This definition is provided for reference, and may differ from implementation to implementation. It is not expected that the policy writer will manipulate it directly, but it may be transformed, or its properties inspected, via the envelope FFI. In the future, it may be possible to define envelope types on a per-command basis.

Policy block

The policy block contains statements which query data and check its validity. The policy block must terminate with a finish block (though it can have multiple finish blocks in branching paths). The finish block must be specified even if it is empty (e.g. finish {}).

The policy block also defines the implied variables this, which refers to a struct containing all of the fields for the command being processed; and envelope, described above.

Finish block

A finish block can contain create, update, delete, and emit statements, as well as call finish functions with the finish keyword. No individual fact (identified by the fact name and key values) can be manipulated more than once in a finish block. Doing so is a runtime exception.

Allowed:

finish {
    delete Bar[userID: myId]=>{}
    create FooCount[userID: myId]=>{count: 1}
}

finish {
    // assuming id1 != id2
    create FooCount[userID: id1]=>{count: count1}
    create FooCount[userID: id2]=>{count: count2}
}

Not allowed:

finish {
    delete FooCount[userID: id3]
    create FooCount[userID: id3]=>{count: 1}
}

(instead of delete and create on a fact, you should use update)

Additionally, expressions inside finish blocks are limited to named values and constants.

Recall block

The recall blocks are executed when a command of this type is recalled. When changes in the weave cause a command to fail with a check error, it is recalled. So the recall block is a kind of exception handler for failed policy invariants.

The recall block is optional, and if not specified, a “default” recall will be used that reports the error to the application (mechanism TBD). Likewise, if a recall block encounters runtime exception, the default recall will handle and report it.
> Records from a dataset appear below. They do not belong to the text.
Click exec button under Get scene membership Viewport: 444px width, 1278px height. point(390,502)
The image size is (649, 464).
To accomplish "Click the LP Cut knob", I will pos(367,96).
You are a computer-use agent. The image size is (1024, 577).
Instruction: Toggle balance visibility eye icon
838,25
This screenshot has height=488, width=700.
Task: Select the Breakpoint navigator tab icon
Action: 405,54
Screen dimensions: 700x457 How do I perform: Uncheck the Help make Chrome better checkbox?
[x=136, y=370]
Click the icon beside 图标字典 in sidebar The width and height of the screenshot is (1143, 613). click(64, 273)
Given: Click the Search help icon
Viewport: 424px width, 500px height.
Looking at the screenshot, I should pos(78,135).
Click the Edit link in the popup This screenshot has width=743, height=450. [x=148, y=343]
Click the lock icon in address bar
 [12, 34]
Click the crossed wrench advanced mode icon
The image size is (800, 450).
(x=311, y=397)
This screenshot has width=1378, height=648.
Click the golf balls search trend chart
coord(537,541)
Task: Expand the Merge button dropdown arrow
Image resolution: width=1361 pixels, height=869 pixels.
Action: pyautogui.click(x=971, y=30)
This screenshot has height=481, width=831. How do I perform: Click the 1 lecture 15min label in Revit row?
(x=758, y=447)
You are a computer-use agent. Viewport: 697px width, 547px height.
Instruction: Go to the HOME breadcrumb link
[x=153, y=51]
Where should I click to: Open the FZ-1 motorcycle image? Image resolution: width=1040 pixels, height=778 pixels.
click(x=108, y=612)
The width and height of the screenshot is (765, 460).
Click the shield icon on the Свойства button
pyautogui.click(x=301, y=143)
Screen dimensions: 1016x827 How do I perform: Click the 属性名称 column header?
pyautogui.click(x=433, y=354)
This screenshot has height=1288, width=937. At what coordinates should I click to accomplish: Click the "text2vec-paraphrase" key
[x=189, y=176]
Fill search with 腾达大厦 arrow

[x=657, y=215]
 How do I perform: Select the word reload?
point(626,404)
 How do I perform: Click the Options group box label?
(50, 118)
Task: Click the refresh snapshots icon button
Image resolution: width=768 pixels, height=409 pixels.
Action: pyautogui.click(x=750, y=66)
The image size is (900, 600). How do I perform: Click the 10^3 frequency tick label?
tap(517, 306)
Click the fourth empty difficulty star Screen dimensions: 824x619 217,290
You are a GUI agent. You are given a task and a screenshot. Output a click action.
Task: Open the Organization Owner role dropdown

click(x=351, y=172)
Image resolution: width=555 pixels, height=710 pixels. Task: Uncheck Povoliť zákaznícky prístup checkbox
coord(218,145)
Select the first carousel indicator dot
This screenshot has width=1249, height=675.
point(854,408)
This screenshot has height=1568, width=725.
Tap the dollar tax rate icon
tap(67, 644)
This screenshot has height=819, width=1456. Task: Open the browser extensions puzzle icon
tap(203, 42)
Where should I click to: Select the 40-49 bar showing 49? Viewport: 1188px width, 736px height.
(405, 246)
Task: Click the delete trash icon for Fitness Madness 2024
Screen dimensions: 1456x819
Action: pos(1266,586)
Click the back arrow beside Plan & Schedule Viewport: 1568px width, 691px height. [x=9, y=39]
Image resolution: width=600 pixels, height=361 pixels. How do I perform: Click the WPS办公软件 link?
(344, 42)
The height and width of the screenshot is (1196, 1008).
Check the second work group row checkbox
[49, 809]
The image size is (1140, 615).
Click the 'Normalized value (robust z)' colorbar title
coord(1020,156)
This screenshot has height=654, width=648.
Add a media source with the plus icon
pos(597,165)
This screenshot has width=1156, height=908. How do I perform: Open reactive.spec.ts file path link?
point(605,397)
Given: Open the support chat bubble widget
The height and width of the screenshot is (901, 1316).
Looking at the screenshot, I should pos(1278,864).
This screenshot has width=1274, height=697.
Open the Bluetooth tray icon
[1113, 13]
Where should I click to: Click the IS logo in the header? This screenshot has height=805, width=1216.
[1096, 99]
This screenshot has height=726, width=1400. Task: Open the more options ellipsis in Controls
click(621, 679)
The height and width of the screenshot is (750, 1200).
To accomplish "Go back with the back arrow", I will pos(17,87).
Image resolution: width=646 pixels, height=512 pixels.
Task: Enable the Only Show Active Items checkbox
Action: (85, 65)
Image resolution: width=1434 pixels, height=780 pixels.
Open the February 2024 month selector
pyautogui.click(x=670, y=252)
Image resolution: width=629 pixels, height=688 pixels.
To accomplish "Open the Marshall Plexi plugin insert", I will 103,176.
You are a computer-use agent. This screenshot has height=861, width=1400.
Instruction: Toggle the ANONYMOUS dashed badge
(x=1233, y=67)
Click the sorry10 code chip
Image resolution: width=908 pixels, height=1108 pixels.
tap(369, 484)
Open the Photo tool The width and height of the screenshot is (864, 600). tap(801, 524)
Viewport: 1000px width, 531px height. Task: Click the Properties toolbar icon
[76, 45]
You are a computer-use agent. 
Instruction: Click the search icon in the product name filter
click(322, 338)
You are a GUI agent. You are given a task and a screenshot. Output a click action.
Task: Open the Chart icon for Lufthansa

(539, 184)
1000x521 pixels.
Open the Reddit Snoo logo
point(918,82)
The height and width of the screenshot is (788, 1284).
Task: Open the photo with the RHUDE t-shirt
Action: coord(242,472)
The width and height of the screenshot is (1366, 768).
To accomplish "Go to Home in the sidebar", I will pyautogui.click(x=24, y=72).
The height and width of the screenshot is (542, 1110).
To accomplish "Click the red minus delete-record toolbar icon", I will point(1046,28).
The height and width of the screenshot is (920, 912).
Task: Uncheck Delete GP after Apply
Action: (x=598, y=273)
Recall blocks can execute the same statements as a the policy block, except for check (as its purpose is not to validate anything). The application interface will mark effects produced in recall blocks as recall effects, so that they can be distinguished from the same effects produced in a policy block.

Attributes

Commands may optionally have an attributes block containing one or more named attributes and their values. Attribute values follow the same rules as global let - their types can only be int, string, bool, or struct literals (where the structs follow the same rules).

command Foo {
    attributes {
        priority: 3,
        ephemeral: false,
    }
    ...
}

Attributes are metadata provided to the runtime. It is a mechanism to decouple important operational parameters, like command priorities, from the implementation of the language. They have no effect on policy execution and are not accessible from its code, but they can be queried through the machine interface.

Functions

function count_valid(v count) bool {
    return v >= 0
}

finish function increment_foo(user id, current int) {
    update FooCounter[user: user]=>{count: current} to {count: current + 1}
}

Functions abstract statements into reusable blocks. There are two types of functions - pure functions and finish functions.

Pure functions can contain data processing statements (let, if, match), must have a return type, and must return a value with return.

Finish functions can only contain finish block statements (create, update, delete, emit) and cannot return a value.

Finish functions can call other finish functions in the same way as in finish blocks. Like finish blocks, expressions in finish functions are limited to named values and constants. Finish functions are called with the finish keyword.

Pure functions are valid in any expression, but due to the restrictions on finish blocks and functions, they may only be used in actions, pure functions, command seal/open/policy/recall blocks outside finish blocks, and global let definitions (subject to their restrictions). No function type may be used in a way that would cause recursion.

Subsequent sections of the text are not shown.